- Task brief -
In the records starting at the line containing "Screen dimensions: 1172x652" and ending at the line containing "I will coord(550,132).", swap "Search in collections" for "Search collections" and write out those lines again, leaving everything else unchanged.
** start of Information given **
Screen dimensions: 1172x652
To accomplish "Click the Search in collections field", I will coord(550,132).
** end of Information given **
** start of Information given **
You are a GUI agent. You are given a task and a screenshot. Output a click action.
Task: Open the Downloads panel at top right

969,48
** end of Information given **
- The response -
Screen dimensions: 1172x652
To accomplish "Click the Search collections field", I will coord(550,132).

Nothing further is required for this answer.